Two more Metro sites forced to end night work

Metro construction sites at Central Station and on Søndre Boulevard are the latest required to cease after-hours work

After-hours construction at another two Metro construction sites will come to halt after two more noise complaints were submitted before yesterday's filing deadline. The two Metro sites that will now have to end construction at 6pm are located near Central Station and the site on Søndre Boulevard, in the Vesterbro district.

Metroselskabet, which operates the Metro, had begun round-the-clock construction at a number of sites in order to allow it to meet its deadline for completion of the 17-station City Ring line in 2018.

Noise complaints had previously halted after-hours work the at the Øster Søgade site in the Østerbro district and near Marmorkirken (Frederik’s Church). At both of those sites, construction must come to an end at 10pm each day.

Henrik Plougmann Olsen, the head of Metroselskabet was disappointed that single complaints could influence the construction of a major infrastructure project.

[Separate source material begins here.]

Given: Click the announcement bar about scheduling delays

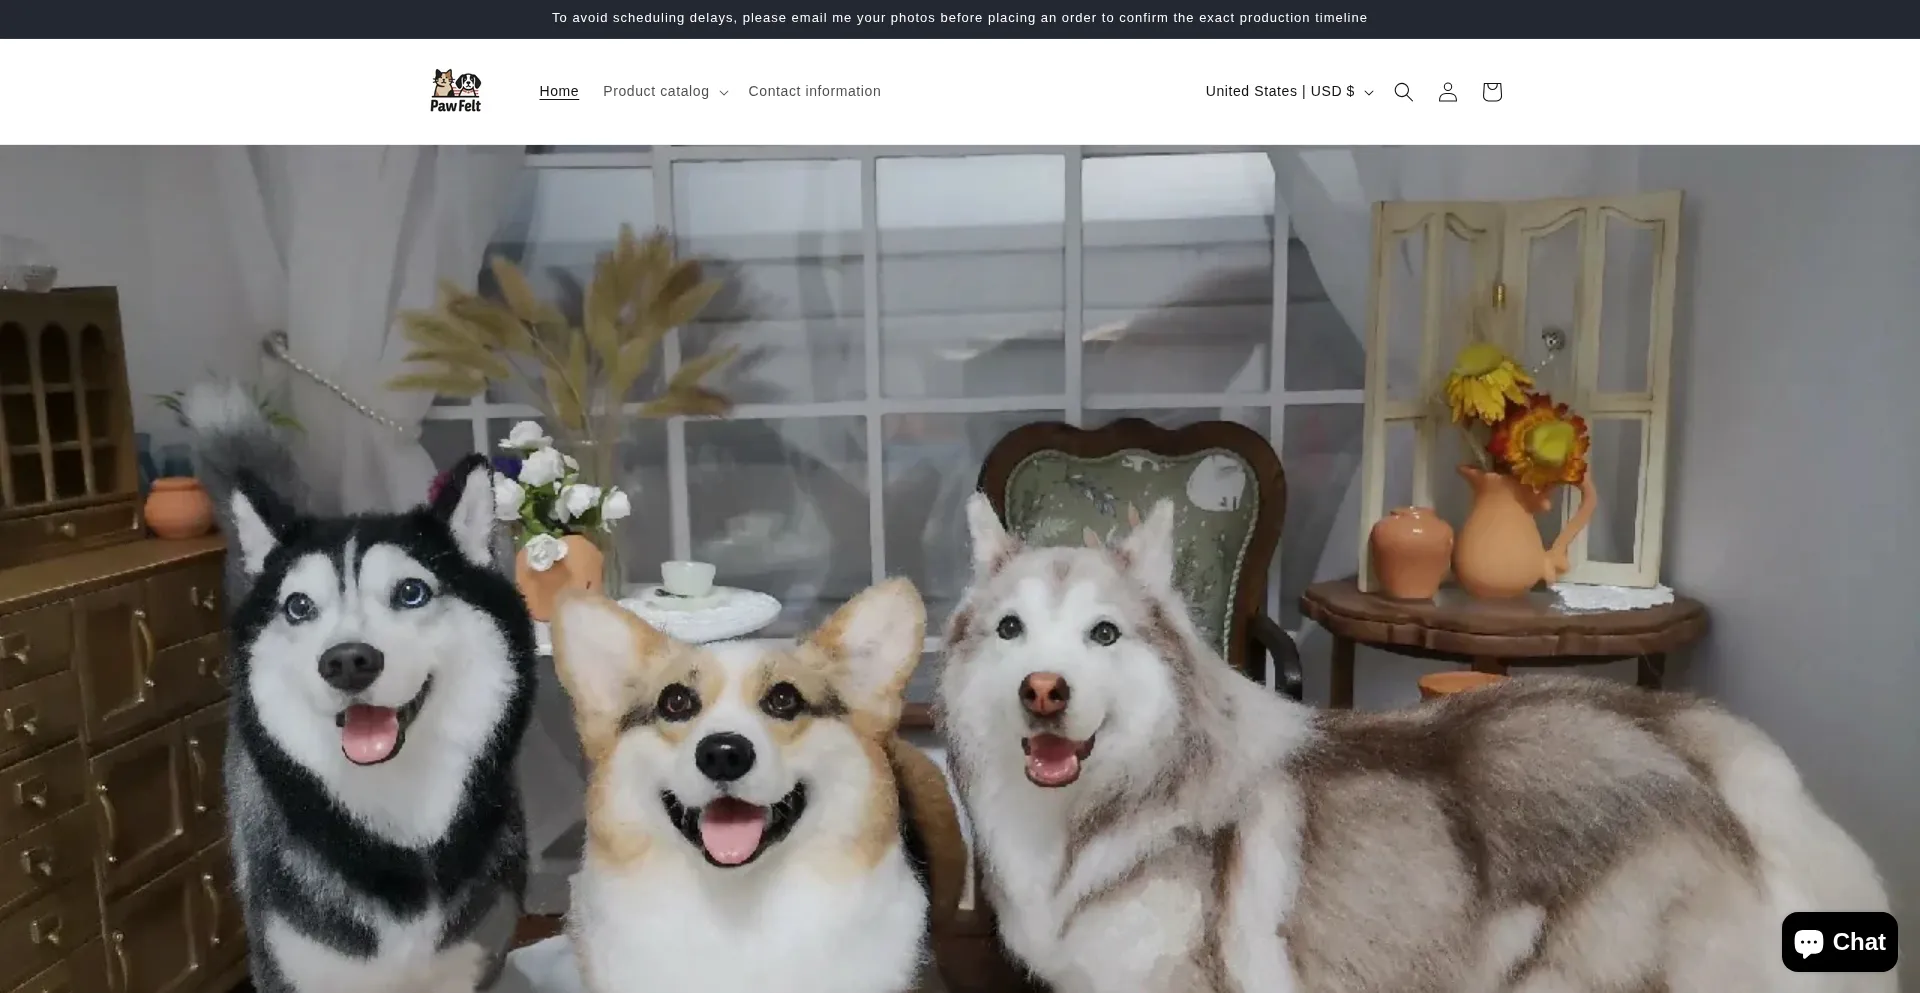Looking at the screenshot, I should click(x=959, y=18).
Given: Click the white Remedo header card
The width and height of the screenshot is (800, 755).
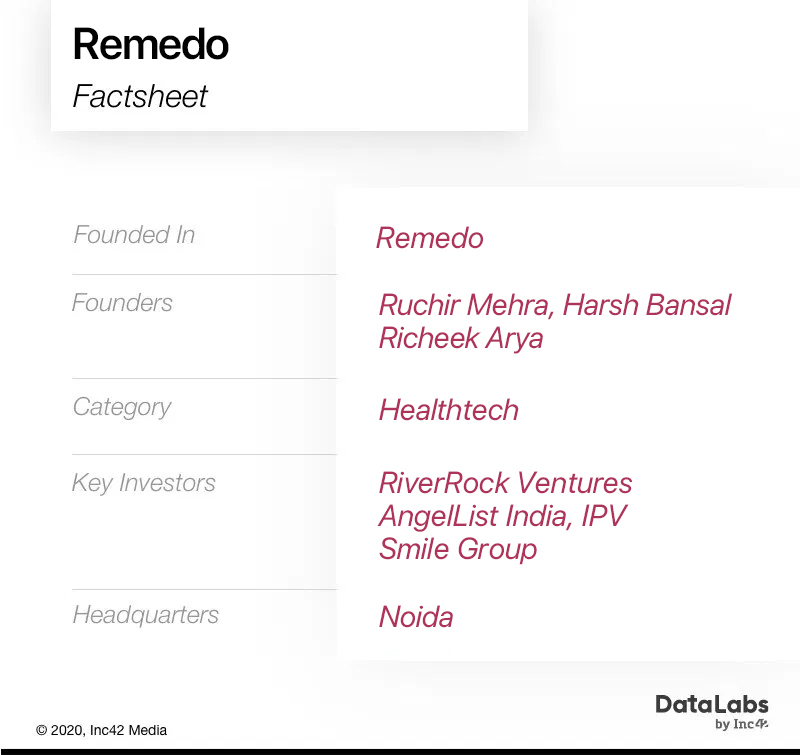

“A single complaint can, in reality, change the entire planning phase of construction,” Olsen told Politiken newspaper. “It’s important to find a balance between catering to the neighbours, who should be protected, and construction of the City Ring, which needs to be finished. Obviously, the construction process will be quite random if every complaint has an affect.”

If a complaint is submitted to Natur- og Miljøklagenævnet, the environment appeals board, after-hours work must be stopped while it is being evaluated. The procedure can take up to six months.

Metroselskabet said halting night work will likely delay the project by at least six months and add 500 million kroner to the project's 22 billion kroner price tag.  

Metroselskabet held a meeting on Sunday with people who live near construction sites to clear up any misunderstandings about the construction. That resulted in one complaint being retracted, but other neighbours then lodged new complaints, forcing the night-work stoppage.

“The meeting certainly was not wasted,” Olsen said. “It was good to clear up some of the misunderstandings and it is positive that they have retracted their complaint. We would like to meet with the other neighbours and clear up misunderstandings.”

An estimated 50 residential buildings containing up to 1,000 flats are estimated to suffer from noise levels exceeding 55 decibels (dB). Noise in six buildings exceeds 65dB. Residents are eligible for compensation if evening work exceeds 60dB or if night work exceeds 55dB. During the daytime, noise may not exceed 70dB.